Eliminating inflation protection is the route Rief-Heskett ultimately chose, effectively freezing current benefits in order to keep her premiums low. It's a less than ideal choice, warns Bonnie Burns of the nonprofit California Health Advocates, because nursing home costs keep rising and it could be a couple of decades before you call upon your benefits.
For some, she says a better alternative may be to walk away from a costly policy and shop for another. You can stop paying premiums altogether and keep coverage equal to the premiums that you have already paid. In certain states, the law requires insurers to allow this once premium hikes hit a certain threshold. So if you've paid $20,000 in premiums, your new maximum lifetime benefit would be $20,000.
- Be realistic about what you're buying. "I advise clients to consider a long-term policy as a way to ease costs rather than cover them entirely," says Charles Farrell, a tax attorney and CEO of Denver-based Northstar Investment Advisors.
How much insurance you need depends on your annual income and local care costs, Farrell says. If investments and Social Security generate $50,000, for instance, then insurance need only cover $50,000 to pay for the most expensive long-term care (estimated to be around $100,000 per year). Of course, this math changes if a healthy spouse shares your income.

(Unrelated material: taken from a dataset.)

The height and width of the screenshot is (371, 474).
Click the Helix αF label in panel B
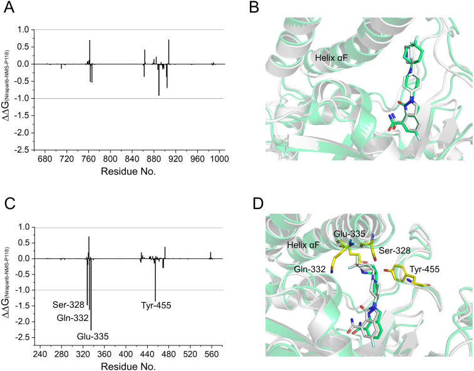pyautogui.click(x=331, y=57)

- Get coverage in your early 50's. Buy before the aches and pains of aging set in, because insurers are becoming more circumspect about the policies they issue. "If you have any sort of healthcare hiccup in your past, you won't get coverage," Farrell says.

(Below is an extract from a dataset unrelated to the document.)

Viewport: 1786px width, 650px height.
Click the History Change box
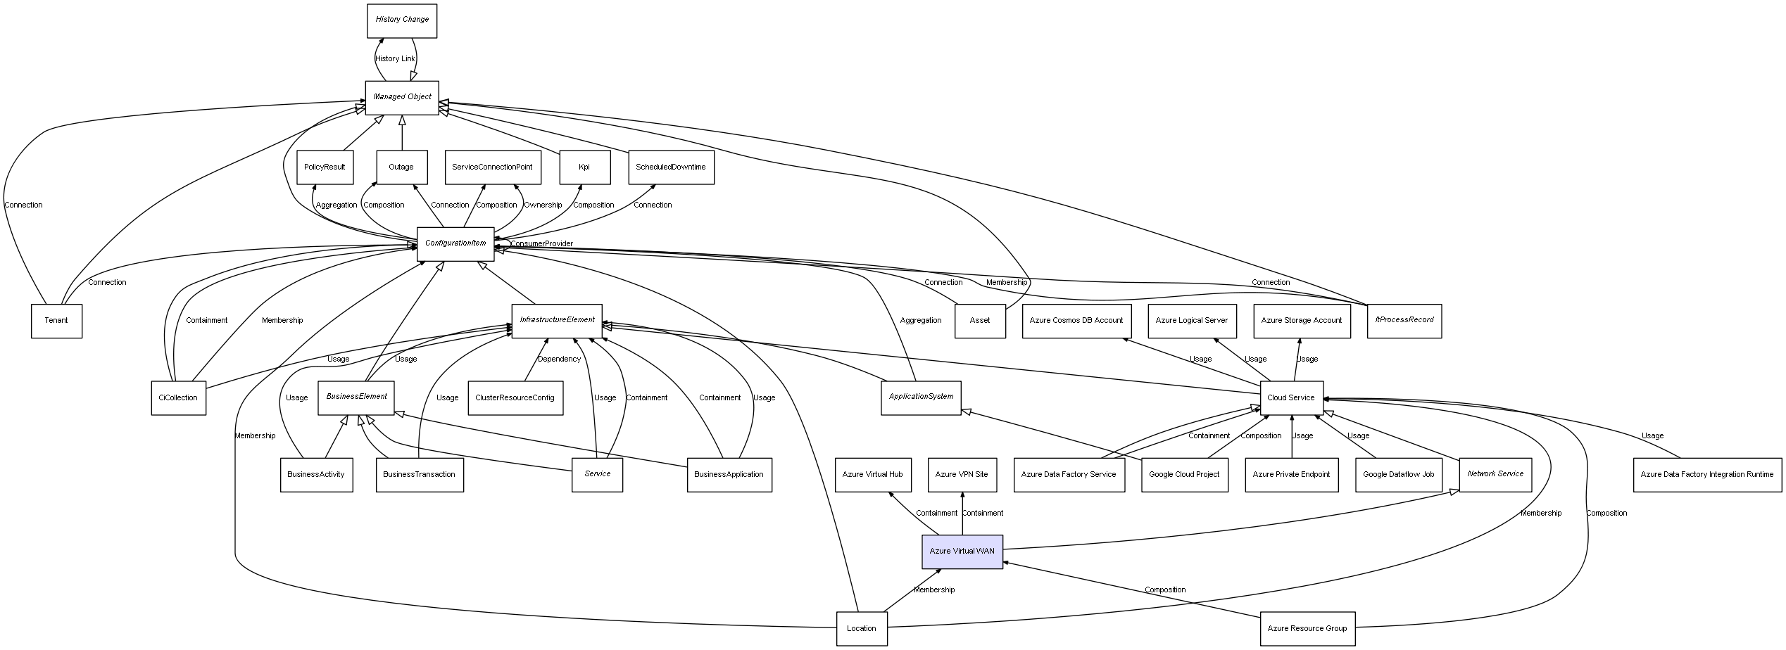point(402,20)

- Ask if your employer offers group coverage. If you opt for coverage in the first 60 days of employment, you generally have guaranteed acceptance.
Workers who leave jobs are usually allowed to convert their group long-term care insurance plan to an individual plan. But that coverage could change slightly if your former employer cancels the group contract, and of course, rates could always go up.
If your employer doesn't offer a group plan, associations or churches often do. Your health history has to be approved in order for you to buy into one of these plans, but prices of group plans are typically lower than those of individual plans.
- Understand what you are getting. Long-term care policies are extremely technical. Some plans come with 90-day elimination periods before coverage begins. Others provide specifications about care that can vary depending on what state you happen to be in.
"If an insurance company can find a reason to disqualify you or not pay a claim, it's in their financial interest to do so," Slome says. "It might not be in the consumer's best interest, but it is reality."
Nearly one in three initial claims are denied, according to a 2010 independent U.S. Department of Health and Human Services audit, although "insurance companies tend to err slightly on the side of approving claims that may not meet policy contract benefit eligibility," the report said.
That's only for customers who manage to hang on to their insurance until they have a claim to file. "Right now we're at the mercy of the insurance companies," Rief-Heskett says. "The scary part is that they could raise premiums again next year."
(The writer is a Reuters contributor. The opinions expressed are her own.)